Martedì 01 Aprile 2014

Stop a spray e vernici

I graffiti diventano «verdi»

Bombolette? No grazie. Adesso i graffiti si fanno col muschio. In inglese si chiamano “Moss Graffiti” e sono i graffiti di tendenza, i graffiti “verdi” quelli più ecologici: per realizzarli si usano appunto muschio, fango, acqua e colori naturali.

Foglie, fiori, muschio: ingredienti insoliti per un graffito. Eppure la nuova tendenza è questa: stop a bombolette e vernici tossiche, via libera ai graffiti “ecosostenibili”, che usano colori naturali come quelli, per esempio, delle foglie e dei fiori. Con l’arrivo della primavera adesso è già un buon momento per mettersi all’opera. Stop alle vernici, quindi qui si lavora con la natura. Gli artisti di strada più innovativi hanno già adottato la nuova tecnica veicolando messaggi forti e “alternativi” quanto quelli dei graffitari tradizionali.

Ma i loro sono definiti “attacchi di arte verde”, cosidetti guerrilla gardening e piantattack, liberando il giardiniere che è in loro.

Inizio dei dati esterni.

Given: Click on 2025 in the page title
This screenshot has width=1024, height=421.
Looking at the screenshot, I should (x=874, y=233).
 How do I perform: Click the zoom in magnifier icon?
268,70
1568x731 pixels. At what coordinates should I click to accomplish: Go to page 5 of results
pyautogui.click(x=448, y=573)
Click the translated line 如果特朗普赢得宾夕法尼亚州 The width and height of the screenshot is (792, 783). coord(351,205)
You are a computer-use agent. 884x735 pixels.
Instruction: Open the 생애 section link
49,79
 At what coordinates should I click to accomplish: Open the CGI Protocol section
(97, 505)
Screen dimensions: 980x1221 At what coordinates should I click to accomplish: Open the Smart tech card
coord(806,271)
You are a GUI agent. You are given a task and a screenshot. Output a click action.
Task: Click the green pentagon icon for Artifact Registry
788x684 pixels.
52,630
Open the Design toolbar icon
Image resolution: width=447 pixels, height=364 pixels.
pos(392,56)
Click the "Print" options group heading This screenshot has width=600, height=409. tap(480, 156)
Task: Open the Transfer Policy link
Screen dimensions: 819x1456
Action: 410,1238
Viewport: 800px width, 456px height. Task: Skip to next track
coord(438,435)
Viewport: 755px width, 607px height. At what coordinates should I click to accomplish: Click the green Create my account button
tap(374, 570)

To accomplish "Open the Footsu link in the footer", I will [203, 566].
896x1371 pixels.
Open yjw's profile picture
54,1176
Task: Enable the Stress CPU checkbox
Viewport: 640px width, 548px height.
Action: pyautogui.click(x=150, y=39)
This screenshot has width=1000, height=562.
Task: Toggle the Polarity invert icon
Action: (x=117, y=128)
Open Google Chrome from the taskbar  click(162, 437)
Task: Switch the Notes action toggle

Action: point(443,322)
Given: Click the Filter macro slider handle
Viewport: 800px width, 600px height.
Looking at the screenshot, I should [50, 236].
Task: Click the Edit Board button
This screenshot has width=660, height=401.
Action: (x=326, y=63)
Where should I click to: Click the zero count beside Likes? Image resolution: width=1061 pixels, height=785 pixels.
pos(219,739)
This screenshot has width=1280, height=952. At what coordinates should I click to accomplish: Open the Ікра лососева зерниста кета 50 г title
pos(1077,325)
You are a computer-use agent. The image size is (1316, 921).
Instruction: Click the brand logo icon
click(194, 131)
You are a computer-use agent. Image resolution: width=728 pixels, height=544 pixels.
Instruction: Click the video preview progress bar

Questi originalissimi “affreschi” non sono nocivi e hanno anche un altro vantaggio: una durata limitata nel tempo, quindi non rovinano ma decorano soltanto i muri. E poi possono riportare un po’ di verde per le strade delle città troppo “cementificate”. Tra i graffitari più famosi che utilizzano questa tecnica c’è l’ungherese Edina Tokodi, che in arte chiamano Mosstika. I suoi lavori sono attraenti e morbidi e invitano la gente ad accarezzarli. Questi graffiti possono essere, al pari se non più di quelli tradizionali, dei gesti creativi, ma possono diventare anche un ottimo sistema per abbellire grandi pareti di cemento, in luoghi dove di verde ce n’è poco. Per esempio lo spagnolo Spy ha creato un’opera, dal titolo Grow (crescere) sulle pareti della biblioteca del Campus de La Bouloie di Besançon, in Francia, utilizzando una vite americana intagliata in una forma circolare, che cambia colore e aspetto ad ogni stagione: verde in primavera, rosso e giallo d’autunno, senza colore d’inverno.